Andrew Wyeth received the National Medal of Arts from President Bush in November 2007.
Wyeth, 91, died in his sleep Thursday night at his home near Philadelphia, Pennsylvania, according to Lora Englehart, public relations coordinator for the museum.
The acclaimed artist painted landscapes and figure subjects and worked mostly in tempera and watercolor.
He was widely celebrated inside and outside of the art world. President John F. Kennedy awarded him a Presidential Freedom Award and President Richard Nixon held a dinner and a private exhibition at the White House, according to a biography on the Ask/Art Web site.
Wyeth, who lived in Chadds Ford, Pennsylvania, and Maine, "has been enormously popular and critically acclaimed since his first one-man show in 1937," according to a biography in InfoPlease.

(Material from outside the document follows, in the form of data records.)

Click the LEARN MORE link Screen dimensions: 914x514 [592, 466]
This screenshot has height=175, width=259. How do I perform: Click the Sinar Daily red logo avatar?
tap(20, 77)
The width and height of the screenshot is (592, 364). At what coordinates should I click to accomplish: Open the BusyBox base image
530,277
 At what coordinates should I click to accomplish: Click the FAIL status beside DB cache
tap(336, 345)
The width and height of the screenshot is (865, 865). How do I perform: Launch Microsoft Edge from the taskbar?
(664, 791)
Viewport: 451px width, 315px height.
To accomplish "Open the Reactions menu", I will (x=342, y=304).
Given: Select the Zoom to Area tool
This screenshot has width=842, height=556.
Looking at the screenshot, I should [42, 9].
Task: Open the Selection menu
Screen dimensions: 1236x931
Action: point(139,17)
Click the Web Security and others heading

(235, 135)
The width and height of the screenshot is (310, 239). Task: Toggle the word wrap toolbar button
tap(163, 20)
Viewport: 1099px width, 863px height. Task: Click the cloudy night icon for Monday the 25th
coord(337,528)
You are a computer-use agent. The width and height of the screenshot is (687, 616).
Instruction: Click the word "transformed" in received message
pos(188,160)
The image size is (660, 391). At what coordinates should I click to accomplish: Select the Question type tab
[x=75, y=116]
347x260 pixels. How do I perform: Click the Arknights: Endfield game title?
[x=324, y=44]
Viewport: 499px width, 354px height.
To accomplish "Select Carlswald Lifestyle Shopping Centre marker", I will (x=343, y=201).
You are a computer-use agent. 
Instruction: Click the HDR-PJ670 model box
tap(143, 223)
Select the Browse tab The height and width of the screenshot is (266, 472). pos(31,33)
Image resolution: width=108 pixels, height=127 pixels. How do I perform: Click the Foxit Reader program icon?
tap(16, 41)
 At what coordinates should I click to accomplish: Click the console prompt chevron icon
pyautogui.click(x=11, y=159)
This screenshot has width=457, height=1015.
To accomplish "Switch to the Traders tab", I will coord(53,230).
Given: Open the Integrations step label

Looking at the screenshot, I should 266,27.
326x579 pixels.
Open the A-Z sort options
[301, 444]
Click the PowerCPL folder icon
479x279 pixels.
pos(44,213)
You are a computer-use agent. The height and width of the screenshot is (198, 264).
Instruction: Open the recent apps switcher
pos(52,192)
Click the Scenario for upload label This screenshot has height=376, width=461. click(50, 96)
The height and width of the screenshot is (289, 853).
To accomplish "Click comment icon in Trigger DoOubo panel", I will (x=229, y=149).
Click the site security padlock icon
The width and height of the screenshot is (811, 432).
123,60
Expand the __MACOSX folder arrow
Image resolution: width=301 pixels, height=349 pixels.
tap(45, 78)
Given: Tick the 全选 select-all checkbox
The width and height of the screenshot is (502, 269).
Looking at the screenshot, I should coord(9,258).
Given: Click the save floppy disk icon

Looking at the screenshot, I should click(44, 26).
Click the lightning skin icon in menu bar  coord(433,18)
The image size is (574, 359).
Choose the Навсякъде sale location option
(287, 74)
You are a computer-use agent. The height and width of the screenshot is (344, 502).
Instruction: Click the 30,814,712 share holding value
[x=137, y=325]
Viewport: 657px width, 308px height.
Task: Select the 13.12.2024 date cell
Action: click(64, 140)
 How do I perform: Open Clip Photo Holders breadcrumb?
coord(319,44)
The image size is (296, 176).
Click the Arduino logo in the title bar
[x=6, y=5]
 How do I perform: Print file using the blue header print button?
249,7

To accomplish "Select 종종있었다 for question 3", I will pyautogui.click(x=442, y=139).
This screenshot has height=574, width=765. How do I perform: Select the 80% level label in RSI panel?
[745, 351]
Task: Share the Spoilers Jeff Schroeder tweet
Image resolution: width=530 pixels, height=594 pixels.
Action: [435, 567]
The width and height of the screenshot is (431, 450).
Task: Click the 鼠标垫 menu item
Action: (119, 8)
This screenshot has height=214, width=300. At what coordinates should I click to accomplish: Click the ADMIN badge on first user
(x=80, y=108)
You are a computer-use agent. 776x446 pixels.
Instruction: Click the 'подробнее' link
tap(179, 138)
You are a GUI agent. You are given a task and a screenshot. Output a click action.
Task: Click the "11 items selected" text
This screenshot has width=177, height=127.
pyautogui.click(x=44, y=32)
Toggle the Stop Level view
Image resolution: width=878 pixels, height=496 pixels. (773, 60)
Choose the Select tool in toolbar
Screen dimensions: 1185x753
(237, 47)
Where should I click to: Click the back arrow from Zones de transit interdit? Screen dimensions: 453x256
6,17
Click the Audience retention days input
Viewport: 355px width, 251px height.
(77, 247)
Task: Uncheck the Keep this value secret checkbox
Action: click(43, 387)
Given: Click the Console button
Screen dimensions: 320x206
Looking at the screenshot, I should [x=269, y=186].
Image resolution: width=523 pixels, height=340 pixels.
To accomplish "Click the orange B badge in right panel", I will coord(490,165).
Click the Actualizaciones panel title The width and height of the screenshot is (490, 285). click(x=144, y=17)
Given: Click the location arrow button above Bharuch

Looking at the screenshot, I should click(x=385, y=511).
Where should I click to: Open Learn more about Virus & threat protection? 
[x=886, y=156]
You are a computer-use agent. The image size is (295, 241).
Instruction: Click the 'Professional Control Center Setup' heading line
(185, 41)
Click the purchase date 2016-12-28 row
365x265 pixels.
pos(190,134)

His main subjects were the places and people of Chadds Ford and Cushing, Maine.
"Christina's World," painted in 1948, shows a disabled Maine neighbor who drags herself through a field toward her house in the distance. The painting, displayed at the Museum of Modern Art in New York, has been regarded as Wyeth's most popular.
"His 'Helga' pictures, a large group of intimate portraits of a neighbor, painted over many years, were first shown publicly in 1986," the InfoPlease biography says. Those were painted in Pennsylvania.
Wyeth, the youngest child of painter N.C. Wyeth, formally studied art with his father as a teen, "drawing in charcoal and painting in oils, the media of choice for N.C. Wyeth. It was during the family's annual summer vacations in Port Clyde, Maine, that Andrew was able to experiment with other media to find his own artistic voice," according to a biography in the Farnsworth Art Museum in Maine.